Vivre dans l’angoisse de perdre quelqu’un

« À chaque seconde, tu vis dans l’angoisse de perdre la vie ou de perdre les gens que tu aimes », témoigne Gulpana Dayaan. La femme de 38 ans a accepté de recevoir La Presse dans l’appartement joliment décoré qu’elle partage avec sa sœur dans Parc-Extension, à Montréal. Début juillet, elle avait prévu aller en Afghanistan visiter sa famille, qu’elle n’avait pas vue depuis son arrivée au Canada, il y a six ans. Les retrouvailles ont dû être annulées, et personne ne sait quand – ou si – elles auront lieu.

PHOTO PATRICK SANFACON, LAPRESSE

Gulpana Dayaan était adolescente lorsqu’elle a fui l’Afghanistan pour la première fois.

La vie en Afghanistan a pris une allure de cauchemar quotidien. La famille (frère, sœur, belle-famille, nièces et neveux) de Gulpana Dayaan habite toujours la ville de Mazar-i-Sharif, capitale de la province de Balkh, située dans le nord du pays. La province – sauf la capitale – est maintenant sous le contrôle des talibans.

En 1998, la prise de Mazar-i-Sharif par les talibans avait mené à l’un des pires massacres de la guerre, selon un rapport de Human Rights Watch. Gulpana Dayaan était alors âgée de 16 ans.

Selon une rumeur, rapportée par une lettre qui circule actuellement sur Facebook sans être authentifiée, les talibans marieront de force les filles de plus de 15 ans et les veuves de 45 ans ou moins, après les avoir amenées au Pakistan. Cette annonce, qu’elle soit fondée ou pas, a terrorisé Gulpana Dayaan, qui a trois nièces âgées de 14 à 16 ans vivant en Afghanistan.

Le 13 juillet, les talibans ont enjoint aux civils afghans de se rendre pour éviter des combats dans les villes, selon l’Agence France-Presse. Déjà, le 9 juillet, ils avaient affirmé être en contrôle de 85 % du pays.

Manquer de tout

Sur place, la famille de Gulpana Dayaan manque de tout. « Les prix ont augmenté. Ma sœur m’a dit qu’un 60 litres d’huile à cuisson, qui coûtait auparavant 400 afghanis (6,24 $) en coûte maintenant 1000 (15,60 $) », raconte-t-elle.

Souffrant d’un grave problème aux poumons depuis qu’il a eu la COVID-19, son frère devait se rendre au Pakistan pour une intervention chirurgicale. Même chose pour sa sœur, atteinte de l’hépatite B. Or, la frontière avec le Pakistan a été fermée pour cause d’instabilité politique.

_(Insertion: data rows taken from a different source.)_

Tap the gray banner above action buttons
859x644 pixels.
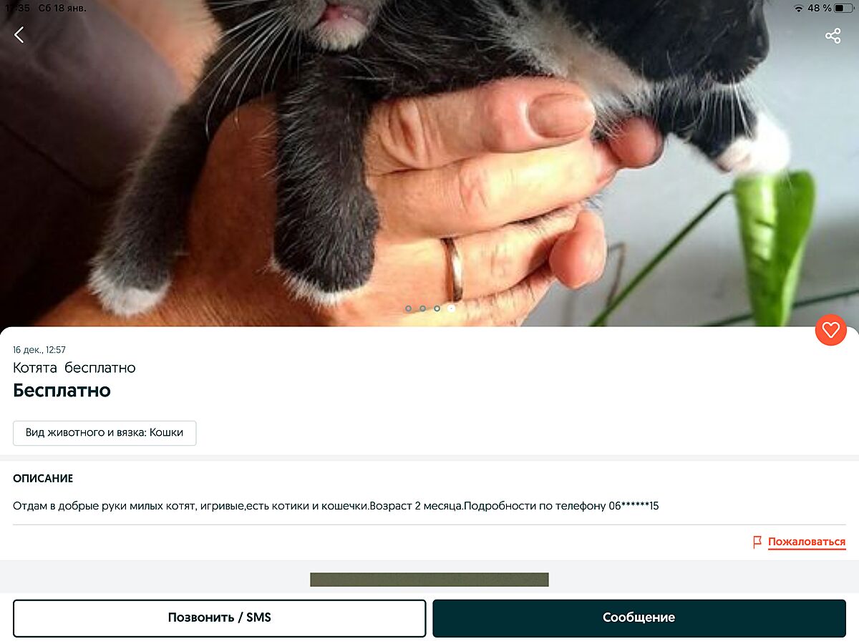430,580
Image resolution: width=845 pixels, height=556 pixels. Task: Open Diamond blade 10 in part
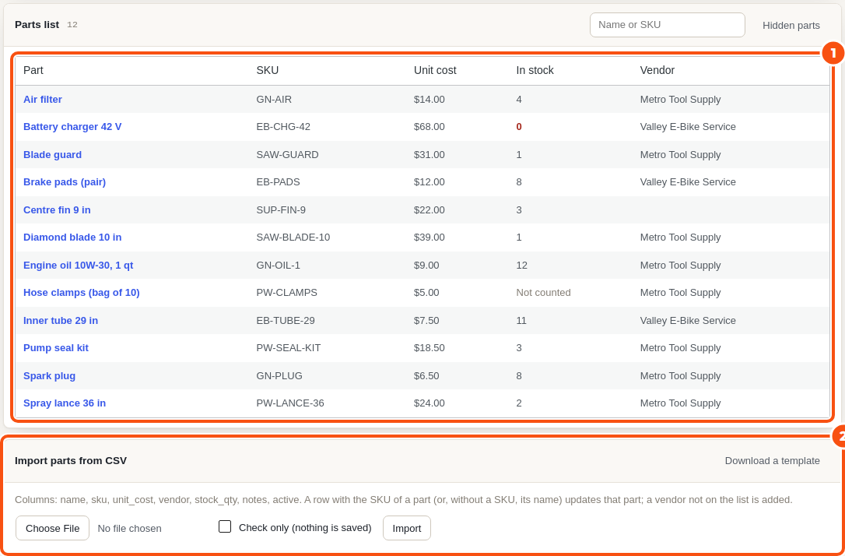72,238
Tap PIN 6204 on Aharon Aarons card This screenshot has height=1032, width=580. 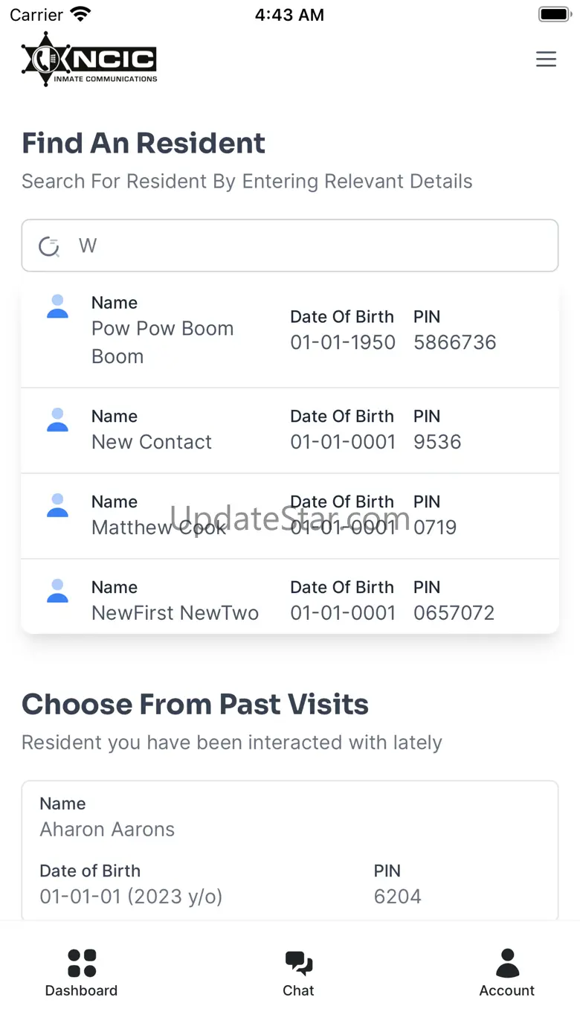(x=397, y=896)
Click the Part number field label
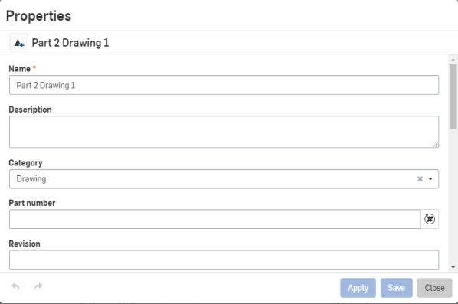The width and height of the screenshot is (458, 304). point(32,203)
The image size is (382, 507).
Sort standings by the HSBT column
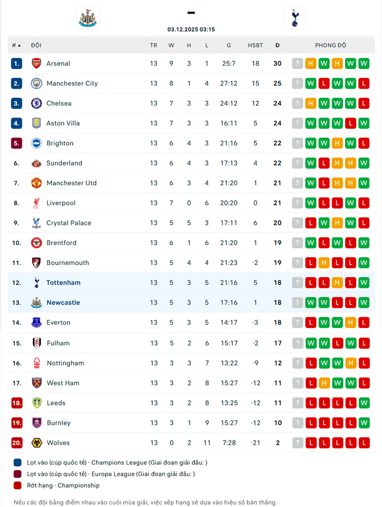coord(255,45)
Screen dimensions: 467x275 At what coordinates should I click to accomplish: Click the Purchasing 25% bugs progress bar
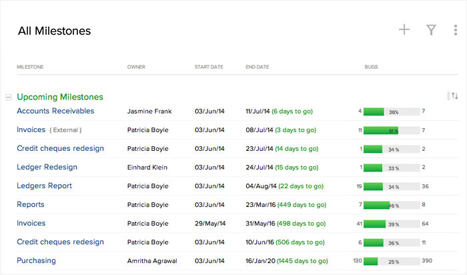click(392, 261)
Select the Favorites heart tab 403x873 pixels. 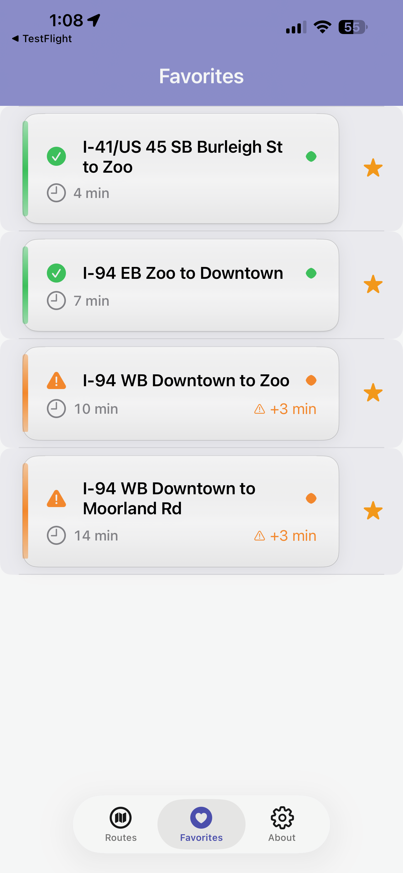click(201, 824)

Le gouvernement du Canada a annoncé mardi que l’aide humanitaire et les ressources de développement allaient continuer à être fournies à l’Afghanistan, et ce, même après le retrait des troupes américaines en août. La moitié de la population afghane dépend d’une telle aide.

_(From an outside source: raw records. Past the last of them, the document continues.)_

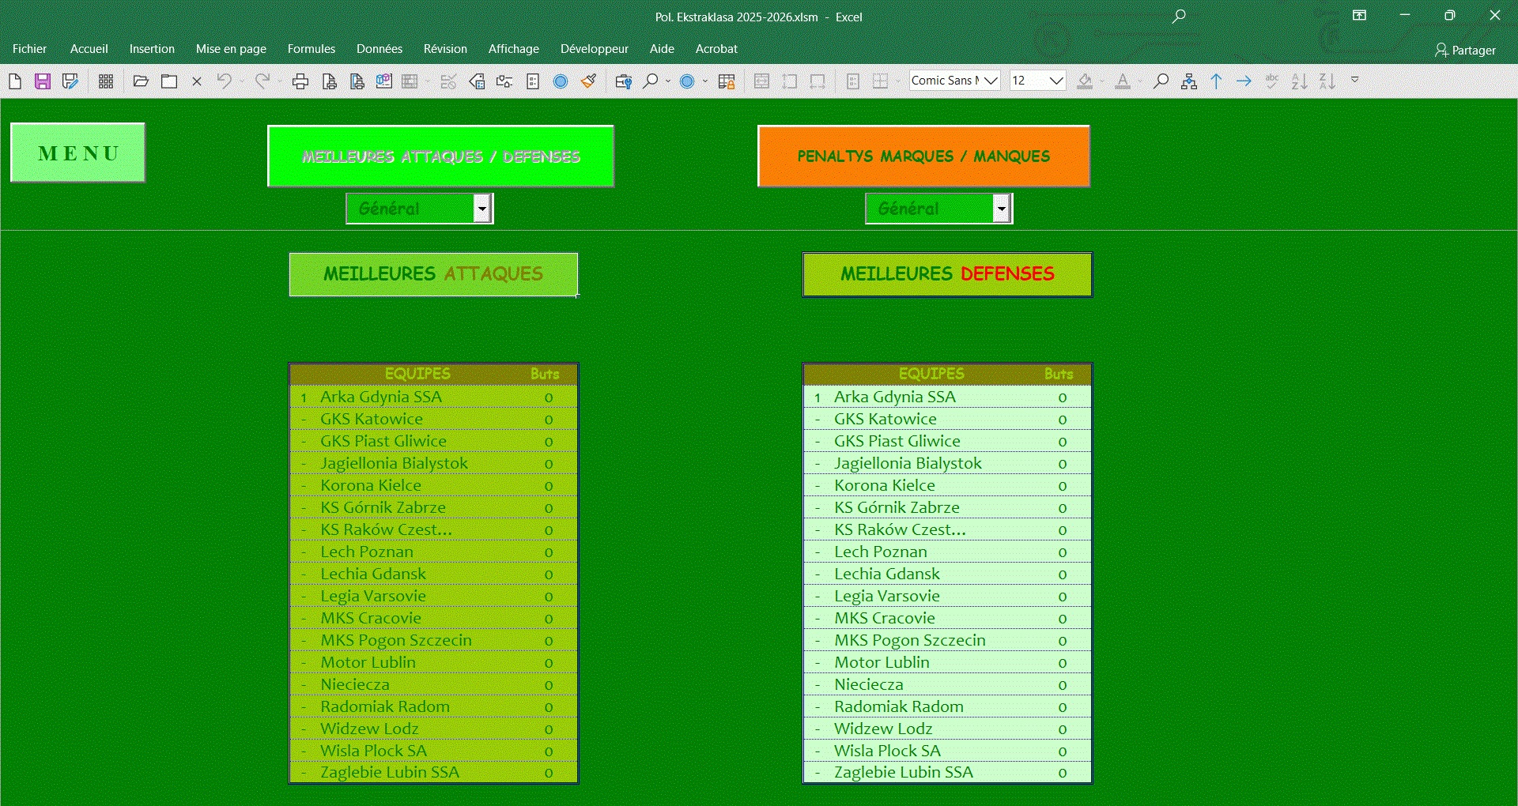Click the Penaltys Marqués / Manqués button

(x=923, y=156)
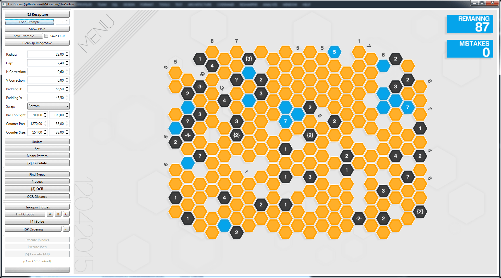
Task: Select hint group C button
Action: [66, 214]
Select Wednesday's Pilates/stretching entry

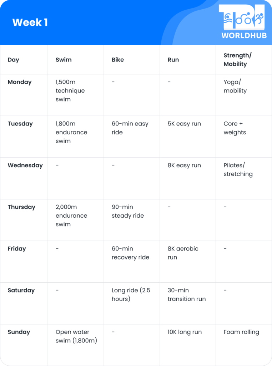pos(238,170)
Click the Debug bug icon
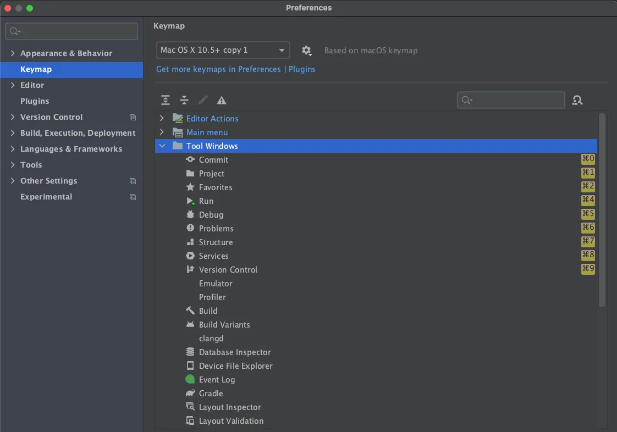The image size is (617, 432). (x=190, y=215)
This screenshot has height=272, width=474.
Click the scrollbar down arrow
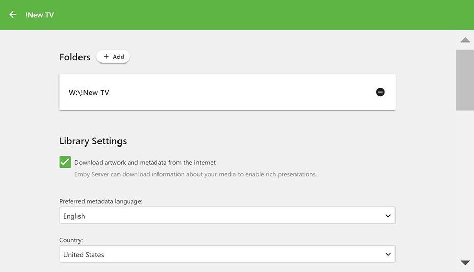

Lisez l’article « Afghanistan : Maintien de l’aide du Canada malgré le départ des États-Unis le 31 août »

Témoigner d’une guerre complexe

Behzad Nikzad vit à Montréal depuis deux ans, après une vingtaine d’années à Toronto. Le jeune analyste de données trouve difficile, émotivement, de témoigner de ce qui se passe en Afghanistan, son pays de naissance. Il a toujours de la famille et des amis d’enfance là-bas.

PHOTO FOURNIE PAR BEHZAD NIKZAD

Behzad Nikzad, au Mexique en février 2021

« C’est terrible, ça empire chaque jour, s’inquiète-t-il. Et on ne peut rien faire. » Pour lui, le quotidien se poursuit, avec un sentiment de solitude et d’étrangeté. « Il y a une souffrance en continu, et c’est difficile à comprendre. Si on me demande “Qu’est-ce qui se passe en Afghanistan ?”, c’est dur pour moi de l’expliquer. Ça me prendrait deux jours ! », décrit-il.

La complexité de la guerre en Afghanistan, qui remonte à 1979, a complètement changé le visage d’un pays autrefois fort différent, se remémore Behzad Nikzad. À l’âge de 9 ans, il a fui au Pakistan, avec sa famille. Deux ans plus tard, il immigrait à Toronto. Le trentenaire déplore le fait de simplifier la situation politique, qui mène à des amalgames. « C’est la population afghane – et la diaspora afghane – qui est la victime ici. Elle ne devrait pas avoir à porter la honte de ce qu’elle a subi », souligne-t-il.